» **Work instruction**: Stop at the line that contains "Open the 排序 默认排序 dropdown". Until then, set down each line of the records exactly, beginning with the first, and skip pictures.

---+---

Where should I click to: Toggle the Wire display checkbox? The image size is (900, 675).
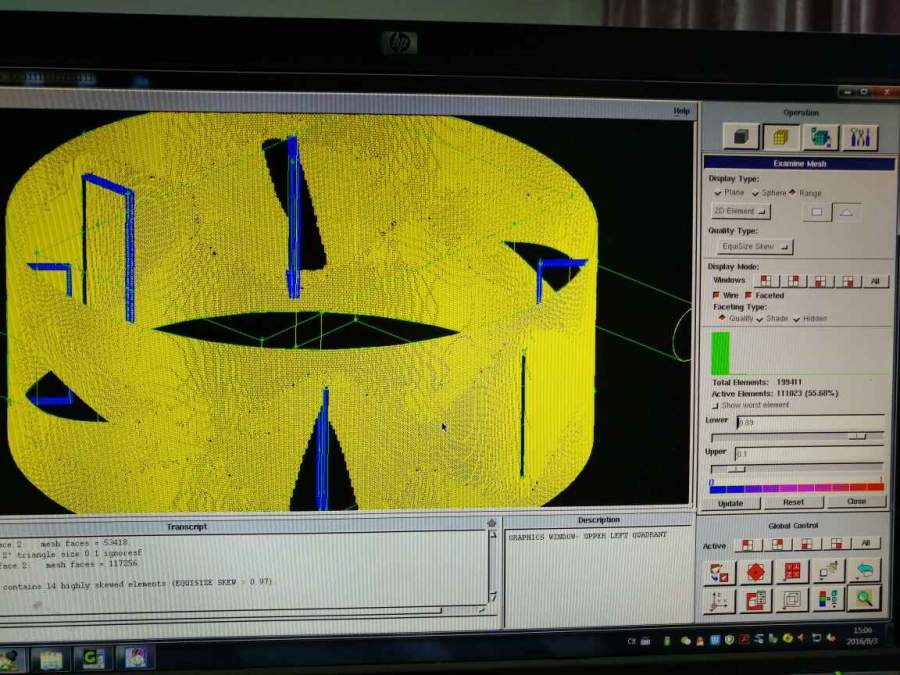click(x=717, y=296)
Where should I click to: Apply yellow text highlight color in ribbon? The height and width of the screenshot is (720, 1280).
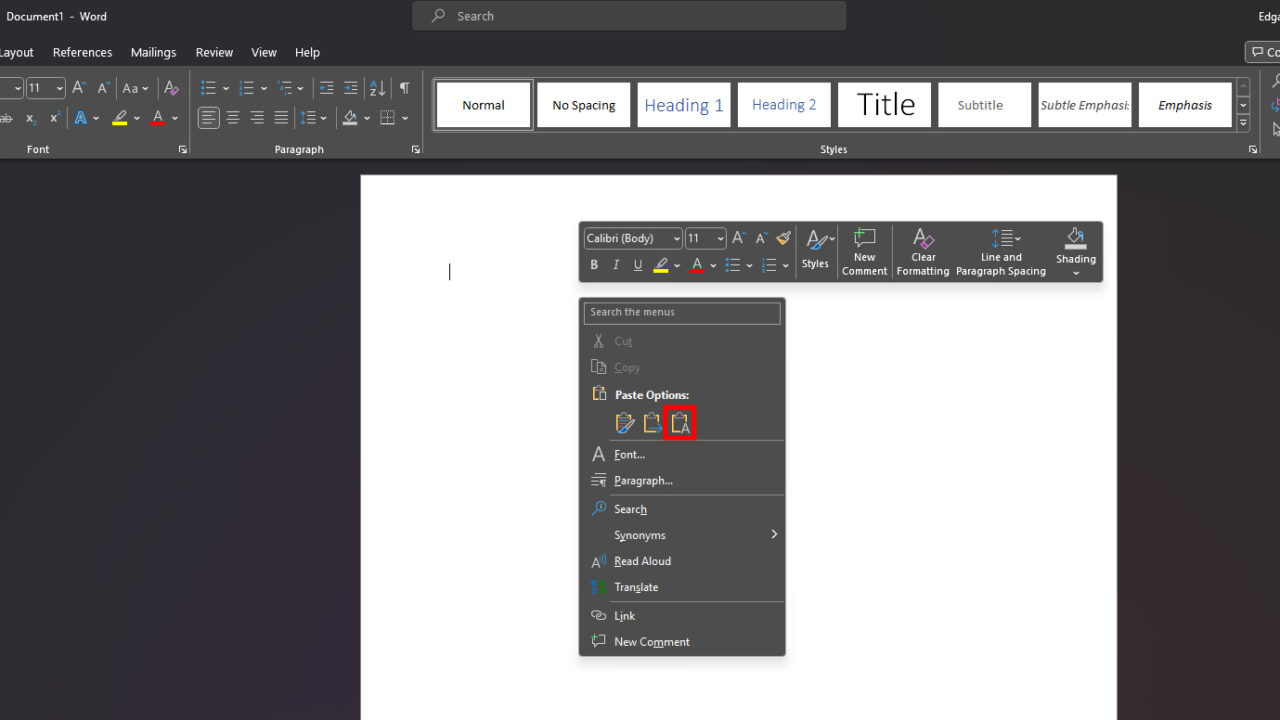click(120, 118)
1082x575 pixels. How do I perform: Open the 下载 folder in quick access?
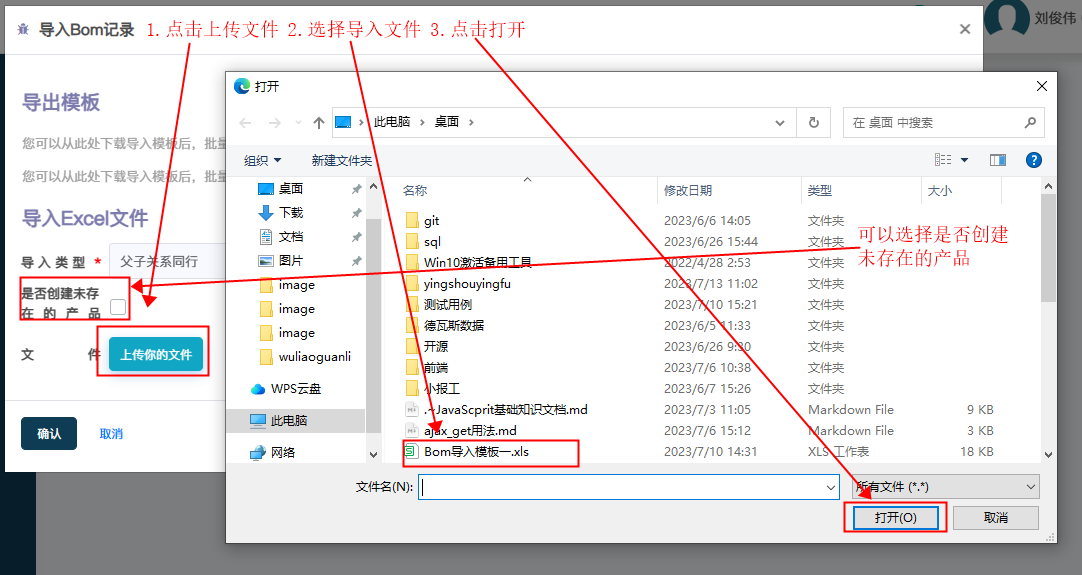pos(290,213)
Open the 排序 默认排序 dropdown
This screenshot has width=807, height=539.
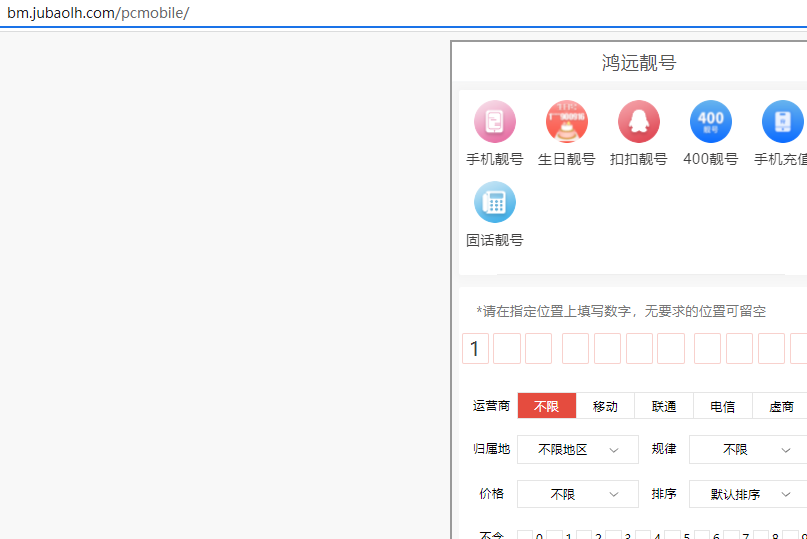click(747, 494)
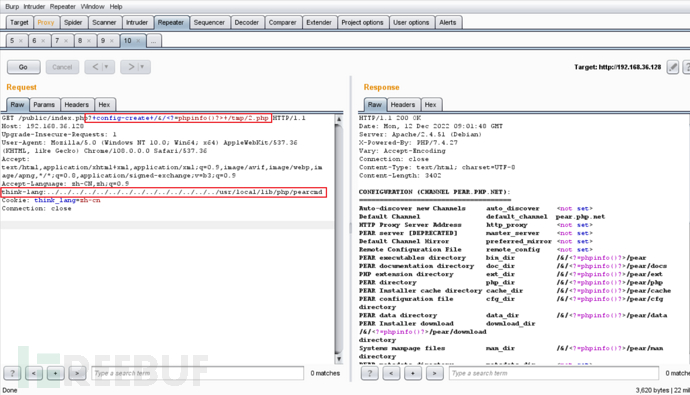The height and width of the screenshot is (395, 690).
Task: Close repeater tab 5
Action: [x=21, y=41]
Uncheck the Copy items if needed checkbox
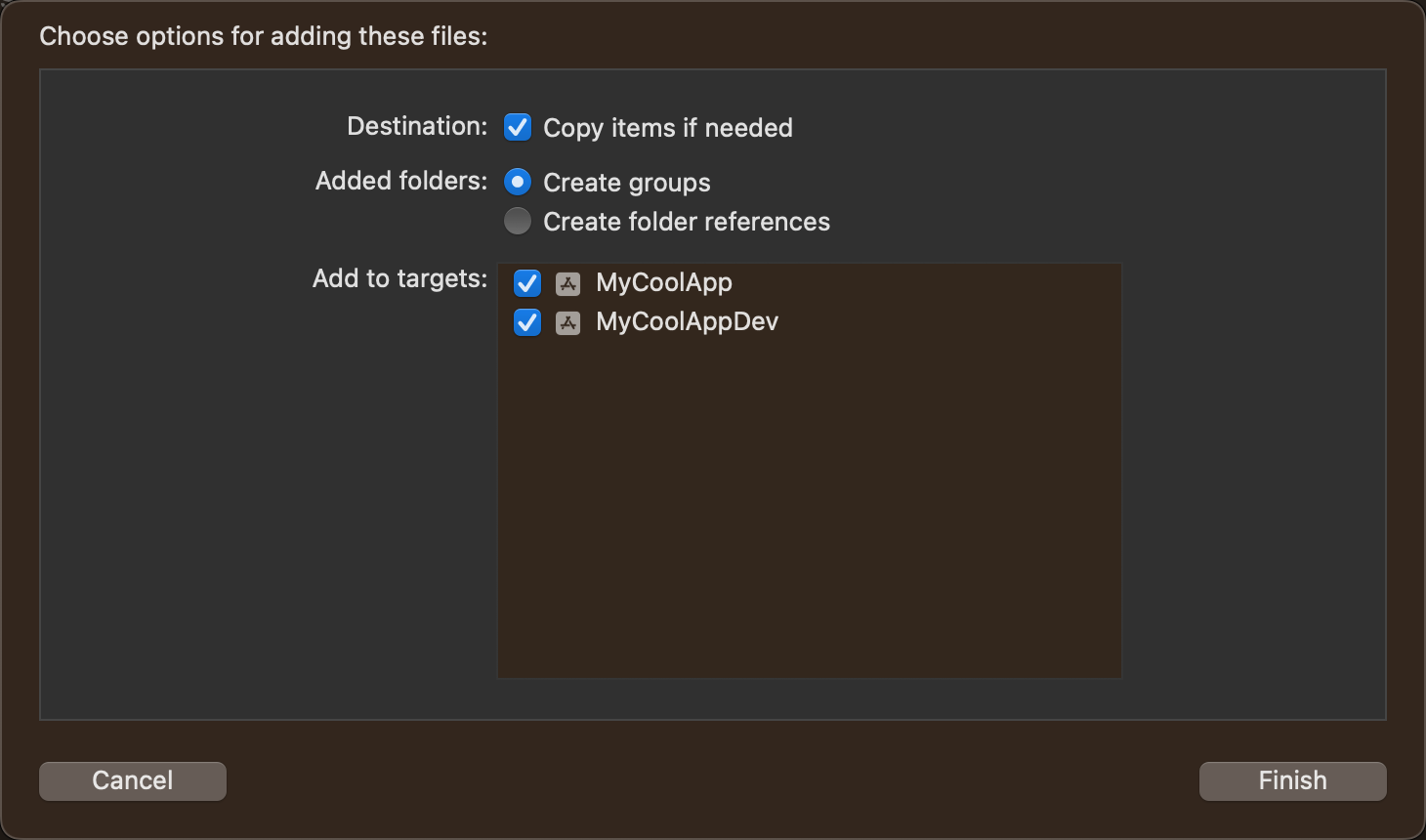Viewport: 1426px width, 840px height. (518, 127)
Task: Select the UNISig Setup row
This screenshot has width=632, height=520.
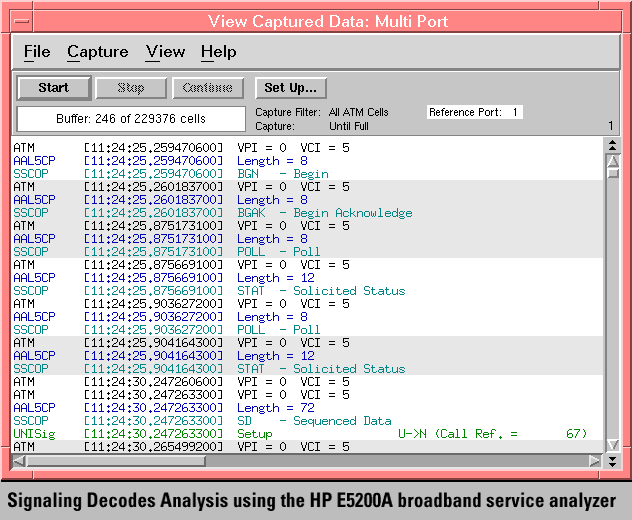Action: coord(300,434)
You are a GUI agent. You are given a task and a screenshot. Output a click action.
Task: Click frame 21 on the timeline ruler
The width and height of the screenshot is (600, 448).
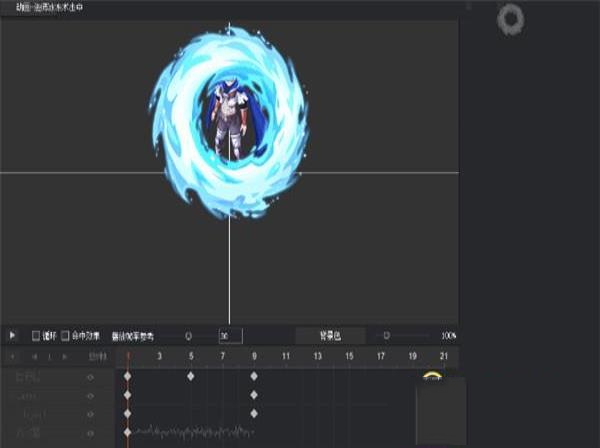[443, 356]
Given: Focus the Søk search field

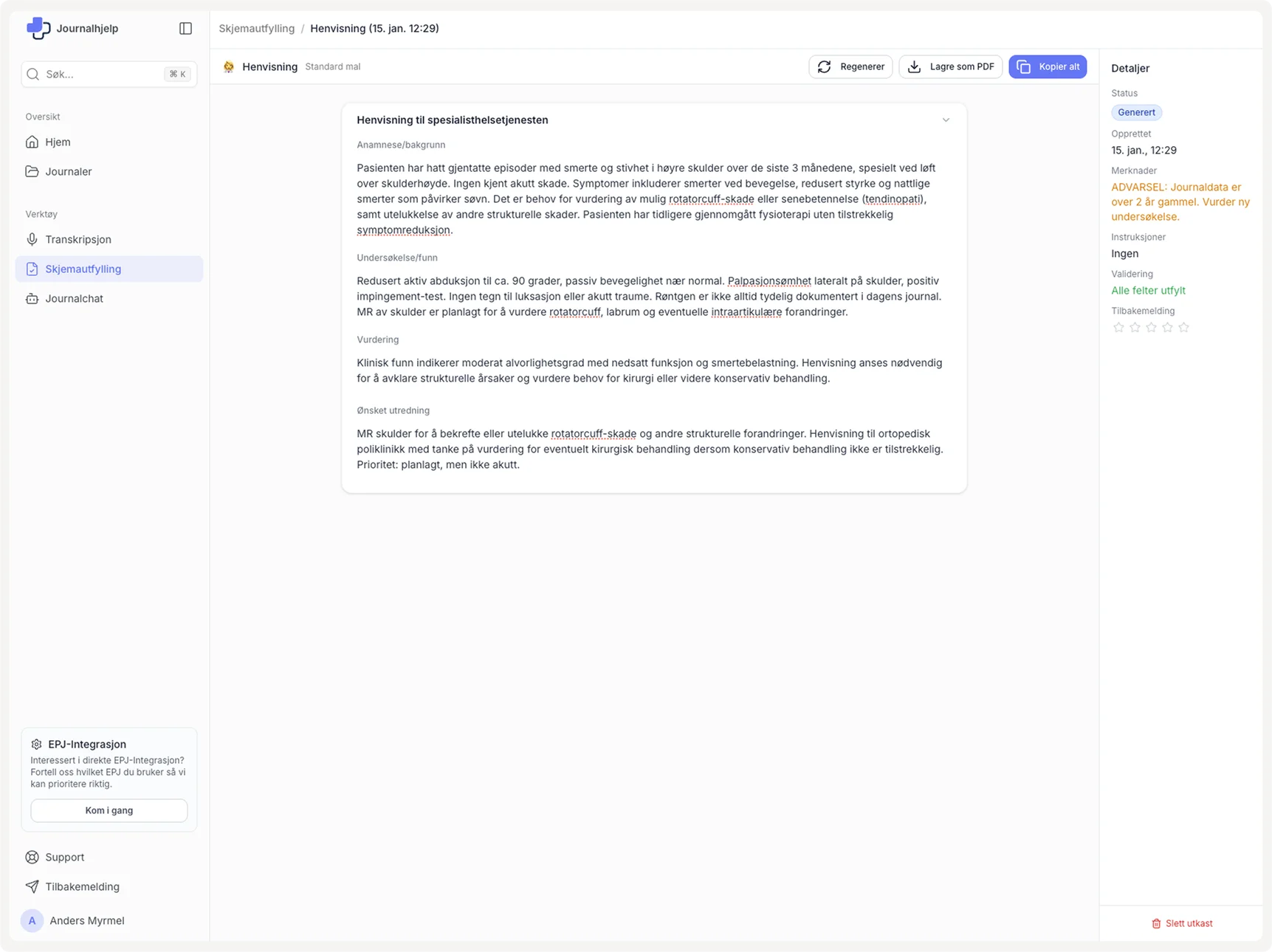Looking at the screenshot, I should click(103, 74).
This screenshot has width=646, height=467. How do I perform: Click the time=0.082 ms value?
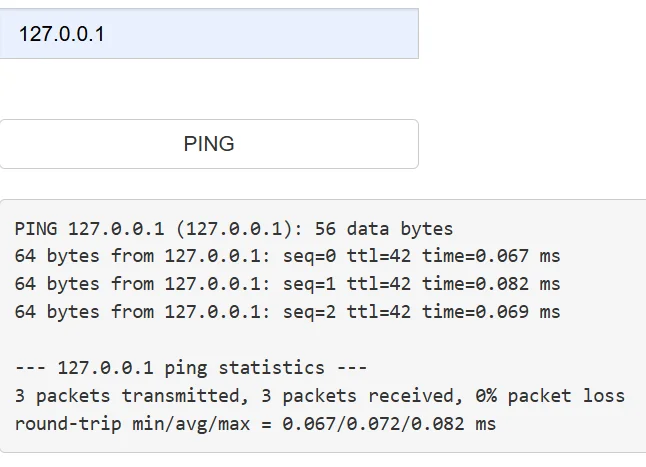tap(490, 284)
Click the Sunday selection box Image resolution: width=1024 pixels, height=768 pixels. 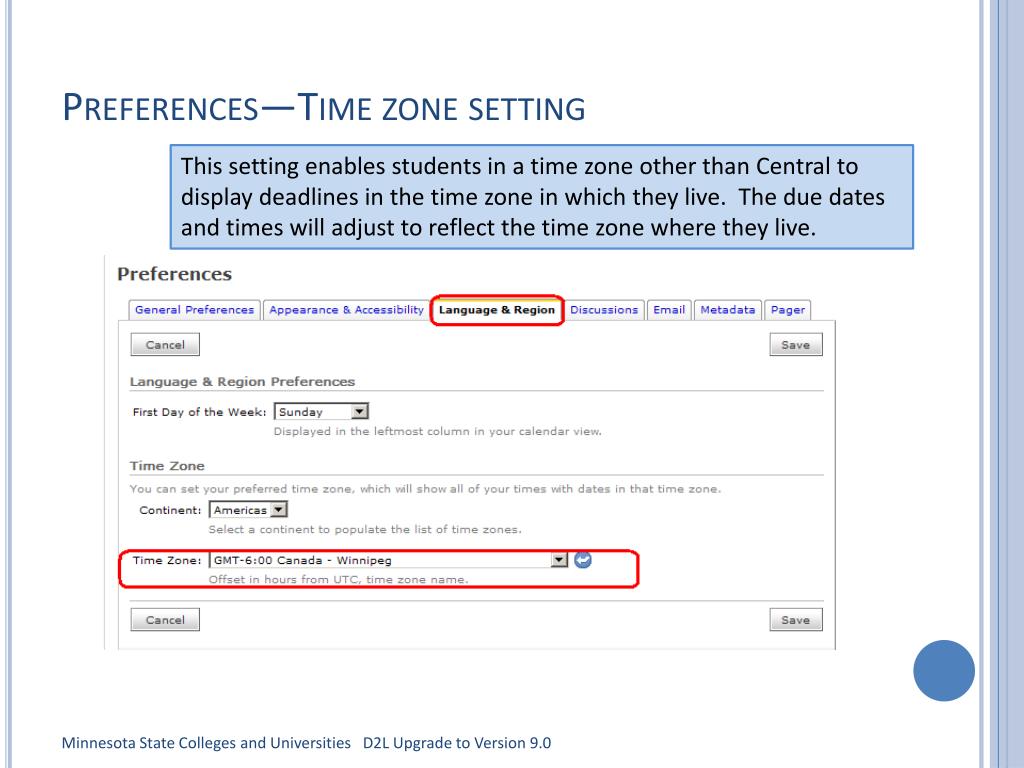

---+---

» **Response to this exercise**:
Where should I click to: Toggle the Wire display checkbox? The image size is (900, 675).
click(x=717, y=296)
Where should I click to: Apply yellow text highlight color in ribbon? The height and width of the screenshot is (720, 1280).
click(120, 118)
1082x575 pixels. How do I perform: Open the 下载 folder in quick access?
pos(290,213)
Open the 排序 默认排序 dropdown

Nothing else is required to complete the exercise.